#### ASSIGNMENT
With the pictures left out, return exactly the lines from the one containing "Task: Increase the 211 value with up stepper" through the end of the listing below.

#### RECORDS SHOWN
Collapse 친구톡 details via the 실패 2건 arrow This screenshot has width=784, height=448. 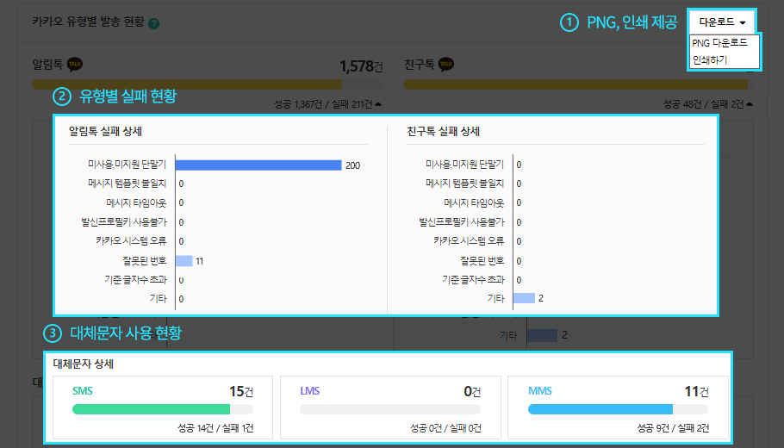750,104
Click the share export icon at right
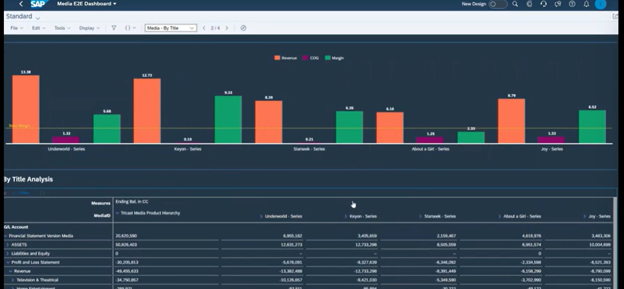624x289 pixels. [x=615, y=16]
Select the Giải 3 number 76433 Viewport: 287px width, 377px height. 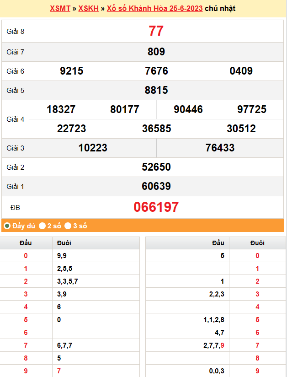[x=220, y=148]
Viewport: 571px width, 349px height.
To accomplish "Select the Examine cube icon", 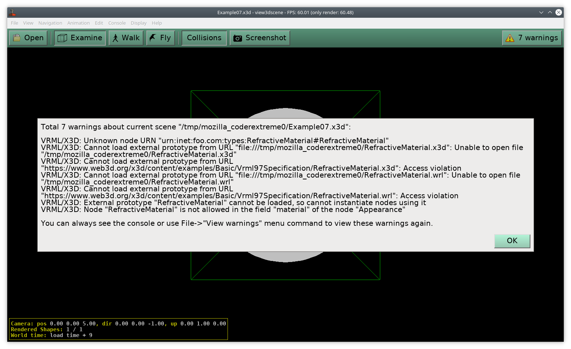I will click(62, 38).
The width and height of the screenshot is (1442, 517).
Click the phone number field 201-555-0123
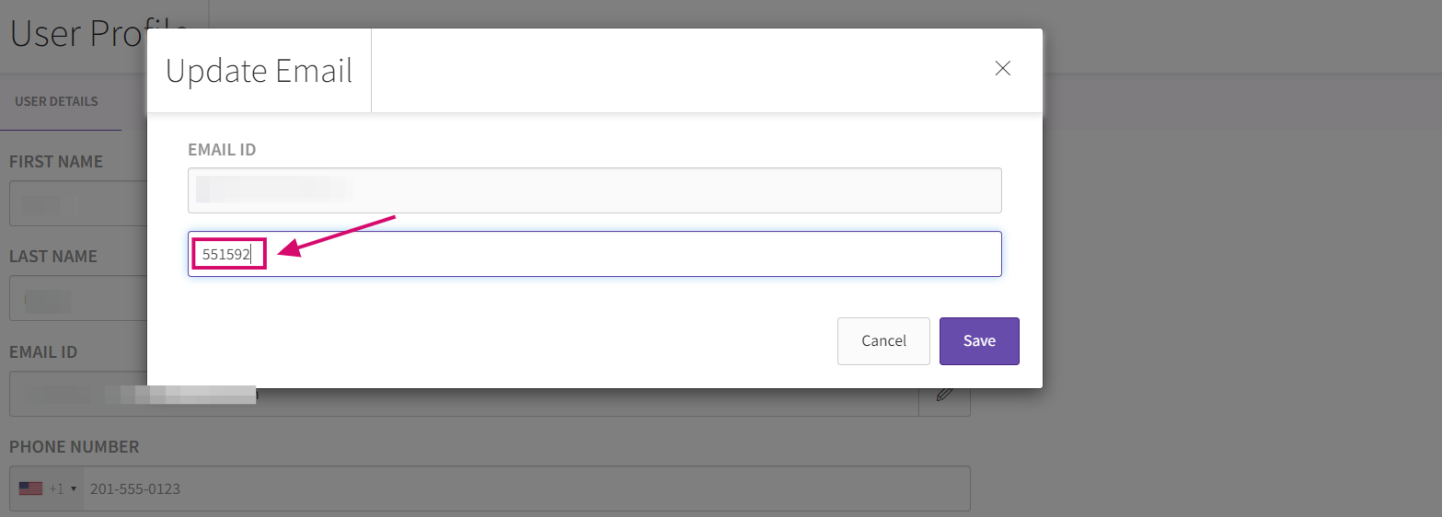click(525, 489)
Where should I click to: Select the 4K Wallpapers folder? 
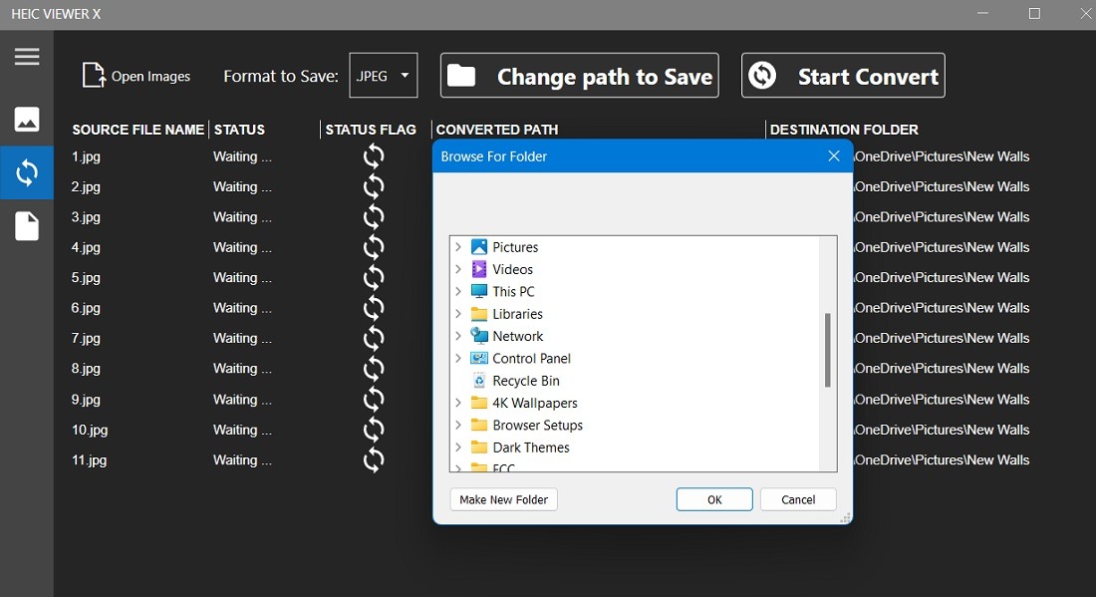pos(533,403)
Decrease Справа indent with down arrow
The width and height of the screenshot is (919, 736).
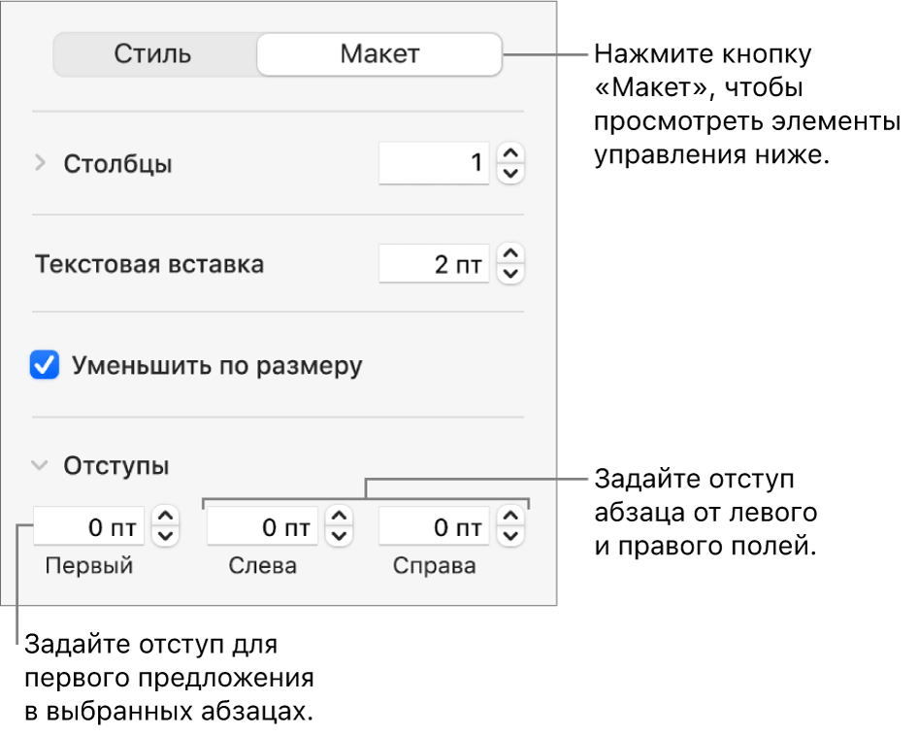coord(510,537)
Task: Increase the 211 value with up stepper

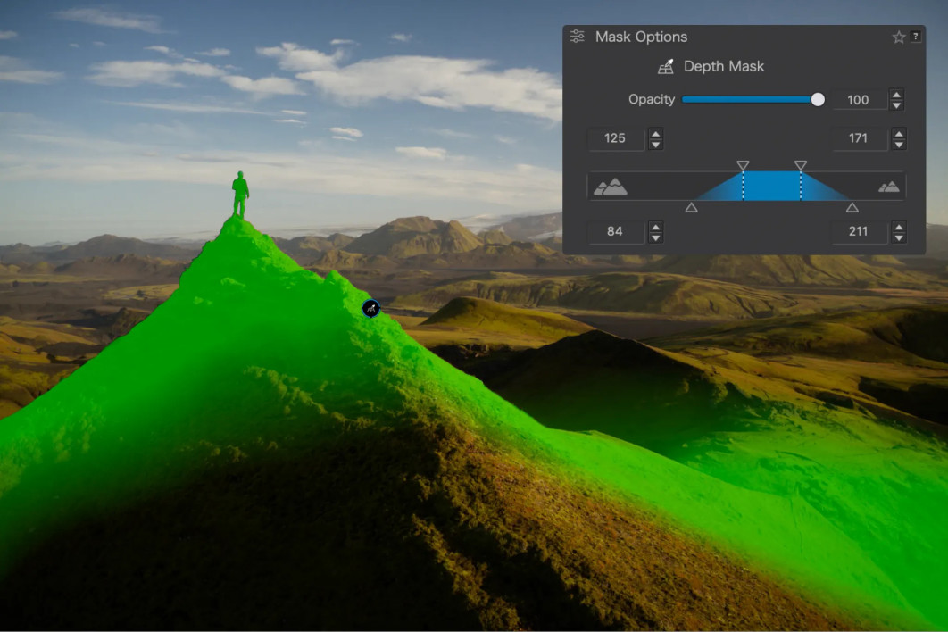Action: (x=898, y=226)
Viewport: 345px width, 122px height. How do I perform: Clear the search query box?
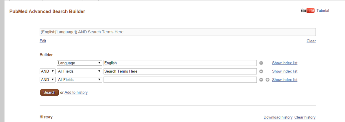pyautogui.click(x=311, y=41)
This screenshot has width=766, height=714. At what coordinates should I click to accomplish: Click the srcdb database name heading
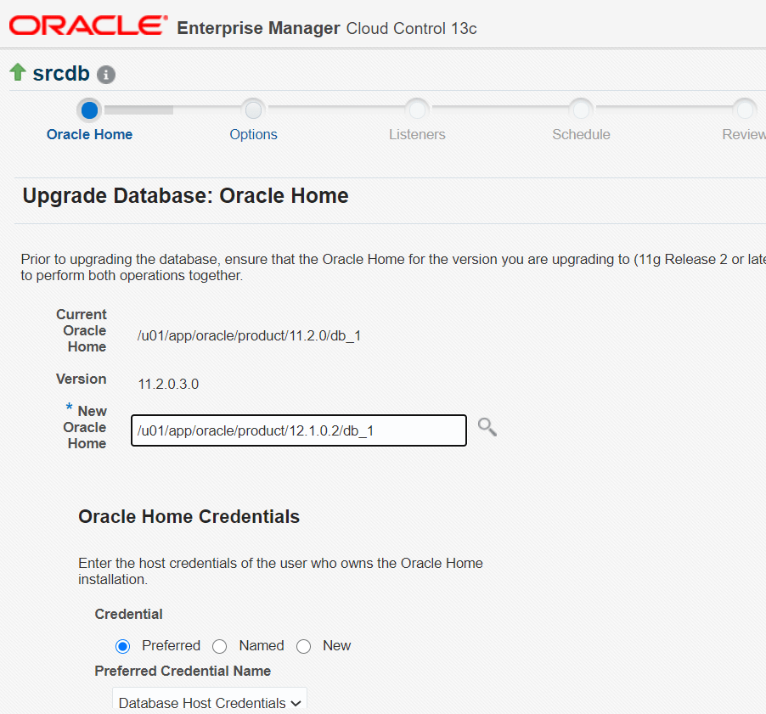point(61,74)
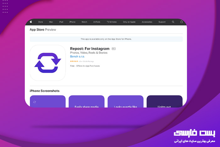Image resolution: width=220 pixels, height=147 pixels.
Task: Go to the Watch section
Action: [84, 22]
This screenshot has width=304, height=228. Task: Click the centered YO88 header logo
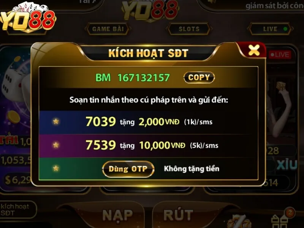(x=150, y=10)
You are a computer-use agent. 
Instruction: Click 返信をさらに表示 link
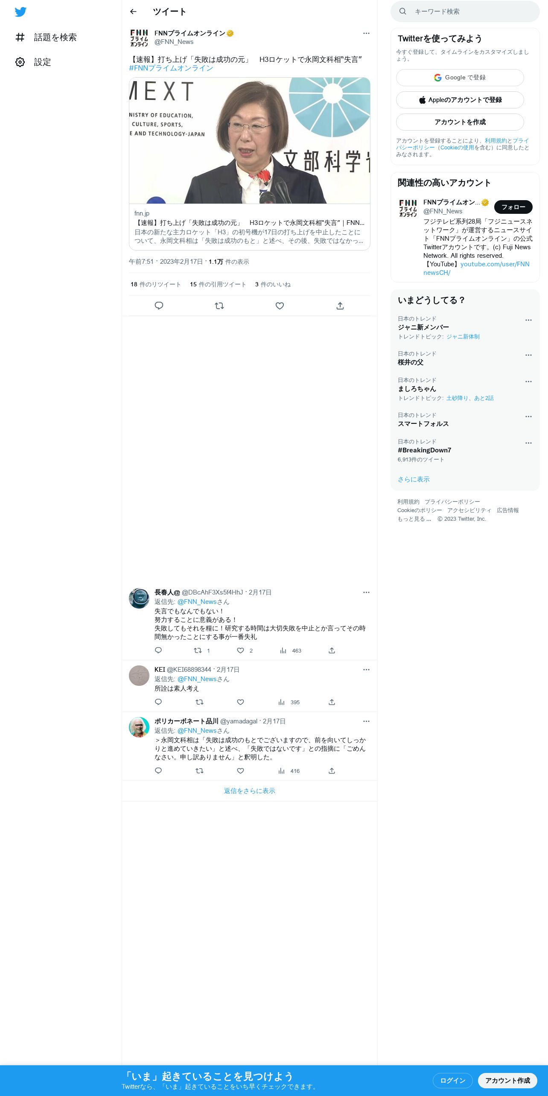pos(250,791)
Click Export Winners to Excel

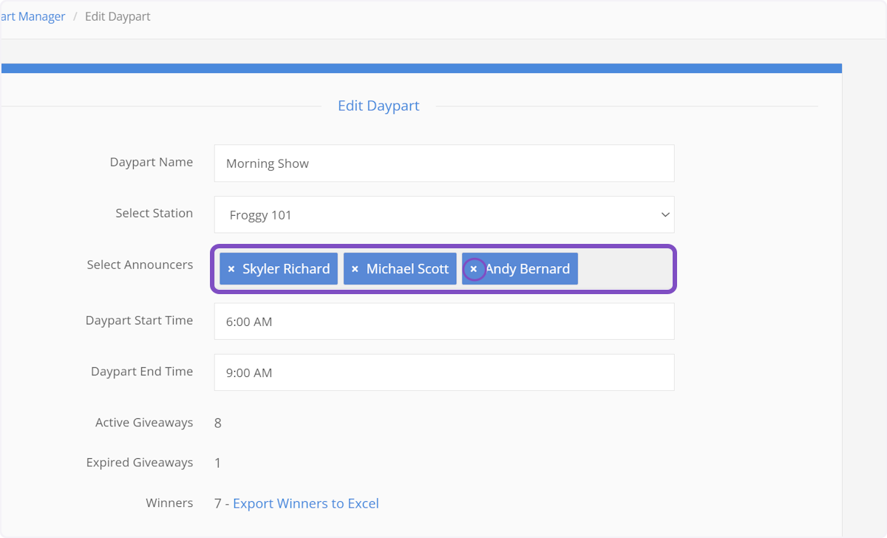[x=305, y=503]
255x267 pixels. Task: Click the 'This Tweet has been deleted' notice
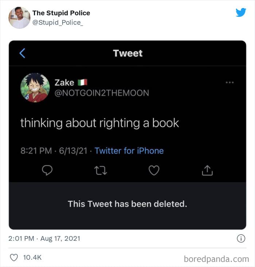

#### FINISHED TASK
Task: Increase the 211 value with up stepper

Action: (x=898, y=226)
Viewport: 345px width, 122px height. How do I perform: Clear the search query box?
pyautogui.click(x=311, y=41)
This screenshot has width=766, height=714. At what coordinates should I click to accomplish: Click the srcdb database name heading
point(61,74)
Image resolution: width=220 pixels, height=147 pixels.
Task: Go to the Watch section
Action: [84, 22]
This screenshot has width=304, height=228. Task: Click the centered YO88 header logo
(x=150, y=10)
You are a computer-use agent. 
Instruction: Click 返信をさらに表示 link
pos(250,791)
Click Export Winners to Excel

[x=305, y=503]
255x267 pixels. Task: Click the 'This Tweet has been deleted' notice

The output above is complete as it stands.